Carolina will be short two draft picks in April (third and seventh round) and is sitting around $16 million over the salary cap. Sure, having Cam Newton at quarterback and talent on both sides of the ball will be intriguing, but the best bait the Panthers could have thrown out to GM candidates was the ability to pick a head coach.
Was bringing back Rivera the right call for Carolina?
Does anyone truly believe that Rivera is going to lead Carolina to a Super Bowl title? Richardson may, but the greater likelihood is that he did not want to pay off Rivera with two years left on his contract.

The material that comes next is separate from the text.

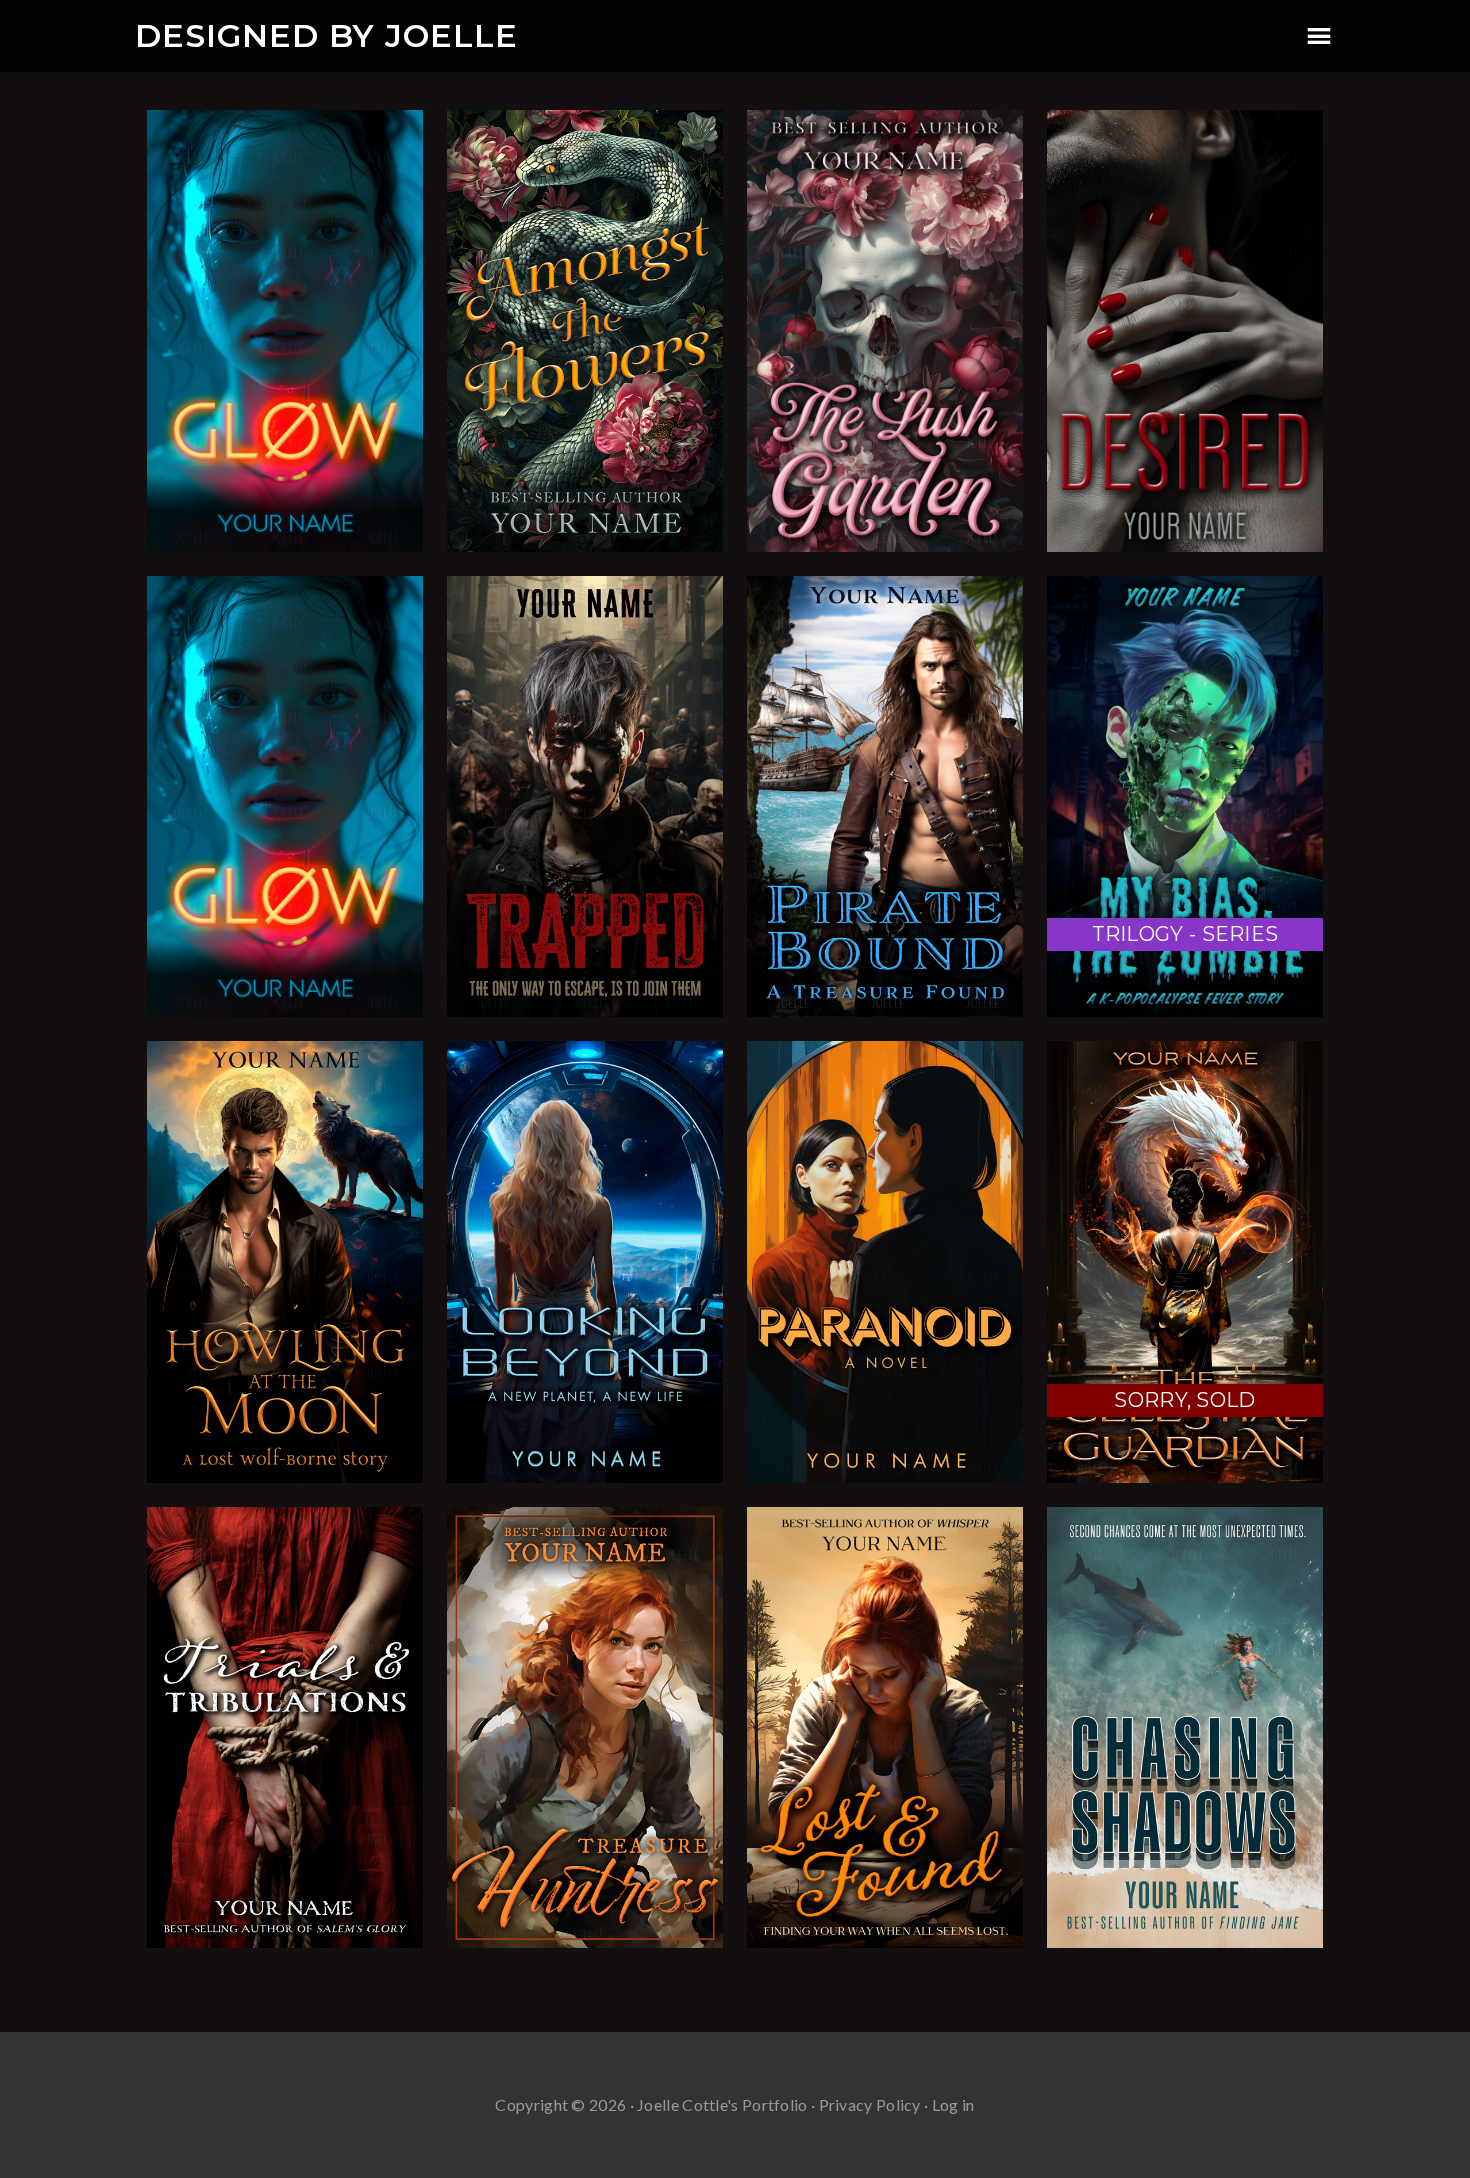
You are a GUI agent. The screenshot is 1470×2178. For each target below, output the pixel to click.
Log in (953, 2104)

Which is a real shame because this offseason has featured a smorgasbord of great coaching options. Names like Jon Gruden, Chip Kelly, Andy Reid, Lovie Smith and Ken Whisenhunt all became available and could have all made an impact in Carolina.

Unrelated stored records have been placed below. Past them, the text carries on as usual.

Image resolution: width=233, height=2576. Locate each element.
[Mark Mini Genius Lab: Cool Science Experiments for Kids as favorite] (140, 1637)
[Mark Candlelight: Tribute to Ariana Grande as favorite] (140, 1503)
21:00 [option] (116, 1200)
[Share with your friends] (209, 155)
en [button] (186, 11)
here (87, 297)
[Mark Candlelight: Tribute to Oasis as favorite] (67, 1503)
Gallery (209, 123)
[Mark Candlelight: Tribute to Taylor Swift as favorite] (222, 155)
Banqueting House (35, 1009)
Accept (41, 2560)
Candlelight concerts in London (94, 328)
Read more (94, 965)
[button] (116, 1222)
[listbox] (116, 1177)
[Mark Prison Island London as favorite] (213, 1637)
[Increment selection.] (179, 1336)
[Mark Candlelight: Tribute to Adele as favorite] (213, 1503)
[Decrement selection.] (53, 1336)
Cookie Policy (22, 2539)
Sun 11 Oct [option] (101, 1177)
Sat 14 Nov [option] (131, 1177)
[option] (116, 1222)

Perhaps Rivera will be able to correct the mistakes he has made and turn the Panthers into a playoff contender. A quick start to the 2013 season would reverse any and all questions that will be thrown at Rivera's re-signing, but he has already been given a chance.
The NFL is a "what have you done for me lately" league, and Rivera has not done much. His leash will be short, and it will be tough for the locker room and the fanbase to rally behind him for another season.